- _Exercise brief_: Look through the data below for the line with "Task: Sort by the Начало column header", and transcribe it exactly together with each line after it up to and including the line with "575x522 pixels.". Give nothing else.

───── Material supplied ─────

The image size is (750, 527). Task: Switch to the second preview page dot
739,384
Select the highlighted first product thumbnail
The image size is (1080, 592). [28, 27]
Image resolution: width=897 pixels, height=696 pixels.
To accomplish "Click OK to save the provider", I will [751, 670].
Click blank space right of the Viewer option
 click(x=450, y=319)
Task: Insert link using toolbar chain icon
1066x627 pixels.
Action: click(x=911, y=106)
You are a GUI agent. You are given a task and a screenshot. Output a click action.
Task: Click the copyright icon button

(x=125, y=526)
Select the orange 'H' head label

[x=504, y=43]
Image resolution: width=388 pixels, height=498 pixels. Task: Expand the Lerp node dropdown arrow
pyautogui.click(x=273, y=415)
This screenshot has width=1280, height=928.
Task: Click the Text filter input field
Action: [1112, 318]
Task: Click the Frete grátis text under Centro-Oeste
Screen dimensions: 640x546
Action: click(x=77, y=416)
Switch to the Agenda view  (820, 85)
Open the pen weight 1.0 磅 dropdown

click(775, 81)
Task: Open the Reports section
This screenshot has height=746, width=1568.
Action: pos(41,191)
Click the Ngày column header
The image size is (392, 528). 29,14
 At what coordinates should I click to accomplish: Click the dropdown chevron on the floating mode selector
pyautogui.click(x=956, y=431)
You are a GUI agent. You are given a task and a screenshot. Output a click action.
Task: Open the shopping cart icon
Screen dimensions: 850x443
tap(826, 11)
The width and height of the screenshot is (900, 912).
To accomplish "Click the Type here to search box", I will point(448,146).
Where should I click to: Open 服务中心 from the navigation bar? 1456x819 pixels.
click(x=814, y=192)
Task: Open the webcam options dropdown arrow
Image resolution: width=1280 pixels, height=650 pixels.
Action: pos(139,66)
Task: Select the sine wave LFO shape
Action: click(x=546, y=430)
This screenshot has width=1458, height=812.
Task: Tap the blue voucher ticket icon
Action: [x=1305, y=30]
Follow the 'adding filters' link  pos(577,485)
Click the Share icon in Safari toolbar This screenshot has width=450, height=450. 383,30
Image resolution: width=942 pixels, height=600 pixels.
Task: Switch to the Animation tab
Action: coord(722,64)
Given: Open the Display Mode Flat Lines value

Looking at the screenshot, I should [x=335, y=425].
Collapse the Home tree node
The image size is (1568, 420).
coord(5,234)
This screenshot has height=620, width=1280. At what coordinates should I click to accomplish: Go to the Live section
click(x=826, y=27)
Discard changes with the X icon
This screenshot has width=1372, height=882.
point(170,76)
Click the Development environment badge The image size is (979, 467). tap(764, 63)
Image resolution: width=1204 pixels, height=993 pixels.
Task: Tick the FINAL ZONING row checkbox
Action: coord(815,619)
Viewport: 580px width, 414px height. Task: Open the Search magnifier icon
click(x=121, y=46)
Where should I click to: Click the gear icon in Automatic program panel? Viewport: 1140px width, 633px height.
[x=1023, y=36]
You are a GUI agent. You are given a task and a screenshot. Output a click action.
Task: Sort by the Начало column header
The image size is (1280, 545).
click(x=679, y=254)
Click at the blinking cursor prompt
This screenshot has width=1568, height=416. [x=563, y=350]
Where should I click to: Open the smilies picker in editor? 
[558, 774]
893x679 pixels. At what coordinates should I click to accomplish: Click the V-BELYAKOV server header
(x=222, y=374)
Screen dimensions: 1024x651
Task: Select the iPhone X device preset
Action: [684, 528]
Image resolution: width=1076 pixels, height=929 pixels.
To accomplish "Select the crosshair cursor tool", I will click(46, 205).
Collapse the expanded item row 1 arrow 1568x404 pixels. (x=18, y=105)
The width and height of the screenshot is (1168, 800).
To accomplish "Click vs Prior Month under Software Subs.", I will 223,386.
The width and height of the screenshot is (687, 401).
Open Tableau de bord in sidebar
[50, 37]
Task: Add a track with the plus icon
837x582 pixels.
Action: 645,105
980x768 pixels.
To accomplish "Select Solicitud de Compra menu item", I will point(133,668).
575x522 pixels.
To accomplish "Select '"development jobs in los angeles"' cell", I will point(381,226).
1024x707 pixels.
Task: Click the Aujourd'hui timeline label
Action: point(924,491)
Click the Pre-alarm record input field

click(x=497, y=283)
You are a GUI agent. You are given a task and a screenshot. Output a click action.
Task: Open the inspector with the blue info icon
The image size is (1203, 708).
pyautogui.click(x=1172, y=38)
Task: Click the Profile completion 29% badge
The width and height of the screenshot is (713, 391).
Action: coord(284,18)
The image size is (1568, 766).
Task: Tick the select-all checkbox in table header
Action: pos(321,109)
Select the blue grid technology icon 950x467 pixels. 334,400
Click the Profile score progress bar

─────

- _Task answer_:
Task: Sort by the Начало column header
The image size is (1280, 545).
click(x=679, y=254)
Click at the blinking cursor prompt
This screenshot has width=1568, height=416. [x=563, y=350]
Where should I click to: Open the smilies picker in editor? 
[558, 774]
893x679 pixels. At what coordinates should I click to accomplish: Click the V-BELYAKOV server header
(x=222, y=374)
Screen dimensions: 1024x651
Task: Select the iPhone X device preset
Action: [684, 528]
Image resolution: width=1076 pixels, height=929 pixels.
To accomplish "Select the crosshair cursor tool", I will click(46, 205).
Collapse the expanded item row 1 arrow 1568x404 pixels. (x=18, y=105)
The width and height of the screenshot is (1168, 800).
To accomplish "Click vs Prior Month under Software Subs.", I will 223,386.
The width and height of the screenshot is (687, 401).
Open Tableau de bord in sidebar
[50, 37]
Task: Add a track with the plus icon
837x582 pixels.
Action: 645,105
980x768 pixels.
To accomplish "Select Solicitud de Compra menu item", I will point(133,668).
575x522 pixels.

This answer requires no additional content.